How can the same couple who was once driven by sexual passion and couldn’t keep their hands off each other morph into a couple who rarely has sex, and, when they do, it’s mainly because they view sex as an obligation that “should” occur?
Anyone in a long-term, committed relationship knows about the challenges of keeping the fires of sex and passion alive. Of course, not all sex needs to be passionate in order for it to be meaningful. Many of the couples I work with have to schedule sex (or it won’t happen-and many report sexually satisfying experiences despite the planned aspect of it. And still for other couples, their sexual energies may have always hummed very quietly, and this low-passion union works perfectly well for them.
The truth is, we all have different sexual rhythms and desires; There is no one-size-fits-all sexual intimacy script that will work for everyone. Where couples seem to get into marital/relationship trouble about sex is when their sexual rhythms and desires clash (for instance, one partner wants more frequent sex or a particular type of sex, while the other partner is content having very little sex or engaging in a limited number of sexual activities).
Sex and Marriage: 3 Ways to Rekindle Passionate Love-making
Your sexual desire doesn’t exist in a vacuum where it lies dormant (unaffected by life circumstances), awaiting to attach itself to the next attractive person who crosses your path (though it may feel like this has happened at times). There are many factors that impact one’s sexual and erotic desires and inclinations, including: biochemistry, culture and societal messages, personality, developmental and sexual history, current psychological and emotional state, as well as current life circumstances.

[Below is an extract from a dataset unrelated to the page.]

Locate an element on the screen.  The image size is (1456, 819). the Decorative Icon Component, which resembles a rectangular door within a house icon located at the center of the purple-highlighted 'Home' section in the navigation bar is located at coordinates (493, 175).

After reading the above paragraph you might feel a bit overwhelmed by the complexities of our sexuality and sexual lives. The good news is despite these complexities, there are some straightforward things you can do to take charge and spice up your sex life.

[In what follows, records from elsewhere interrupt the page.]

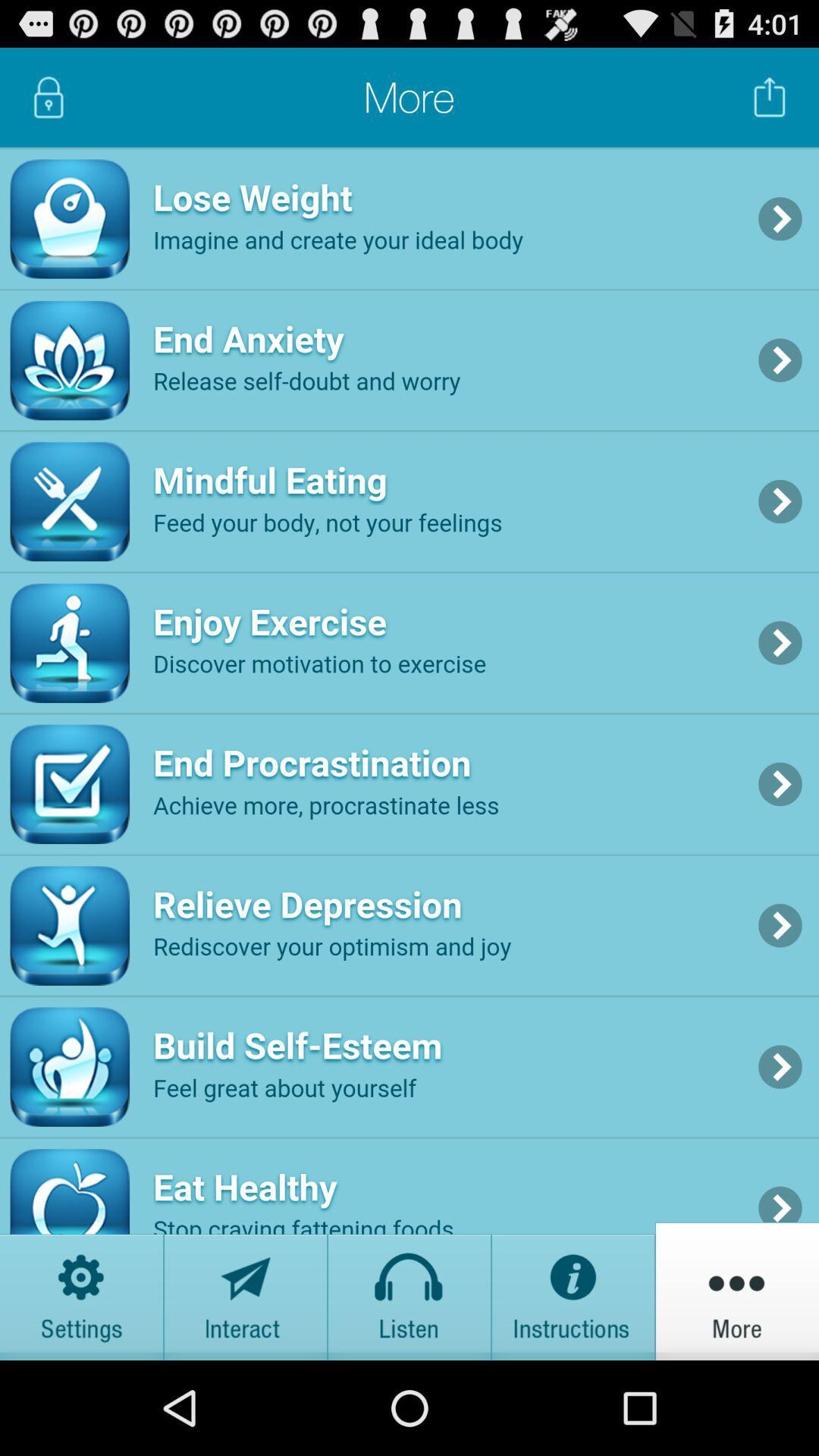 This screenshot has height=1456, width=819. Describe the element at coordinates (736, 1381) in the screenshot. I see `the more icon` at that location.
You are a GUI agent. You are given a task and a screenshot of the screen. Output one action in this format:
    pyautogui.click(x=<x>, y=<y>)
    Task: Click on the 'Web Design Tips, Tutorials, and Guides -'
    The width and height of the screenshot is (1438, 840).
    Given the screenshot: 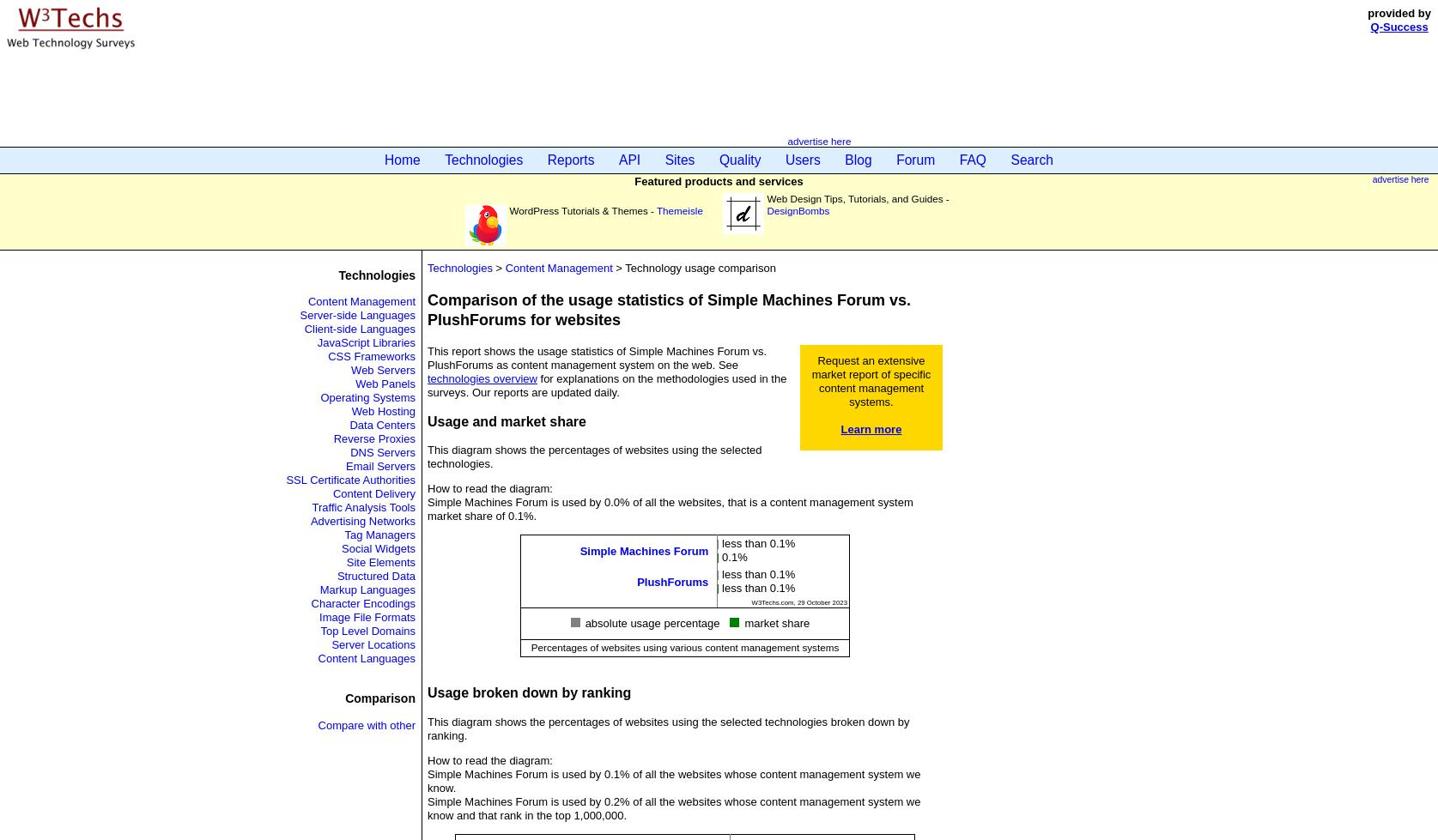 What is the action you would take?
    pyautogui.click(x=856, y=198)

1) Access your sexual-self
Rather than thinking of sexual desire as something that is stirred within you (and an experience that is somewhat separate from the rest of you), it can be helpful to think of yourself as a sexual person-even though you may not always feel sexual or may have some difficulty getting into the mood for sex. We all have different sides to our personality that get stimulated depending on the circumstances of our life (the confident boss; the loving parent; the compassionate friend; the passionate artist/performer); and part of who you are as a person includes being sexual. Connecting with your sexual-self (starting with thinking of yourself as sexual) can go a long way in awakening desire.
2) Learn what you need to shift gears
As I mentioned above, different circumstances have a profound impact on which aspects of our self get evoked. And, for many, there are certain conditions that keep our sexual-self order tadalafil, acquire nolvadex. dormant and clearly out of sight. Understanding and creating the particular relationship conditions that will allow your sexual-self to awaken is an important step to rekindling desire. But don’t be passive about waiting for the right moment-couples need to actively create a space that is inviting for each other’s sexual-self.
3) Foreplay throughout the day
Teasing and anticipation can be powerful aphrodisiacs. And there is no reason why both of these cannot happen throughout the entire day (or week!), even when you and your spouse/partner aren’t together. Teasing and risqué text messages have become the norm for many couples wanting to ramp up their sex lives. Innuendo between you and your partner while out with friends, or sensual touch while out shopping together, can set the stage for what happens later when you both are home alone. In short, change your mindset about foreplay and see it as an experience that transcends what happens in the bedroom.
As you read through the above three points, remember that keeping passion and sexual desire alive requires ongoing work and a shift in your mindset. Be patient with yourself (and your partner) as you attempt to set up the conditions that allow meaningful sex to enter (or re-enter) your relationship.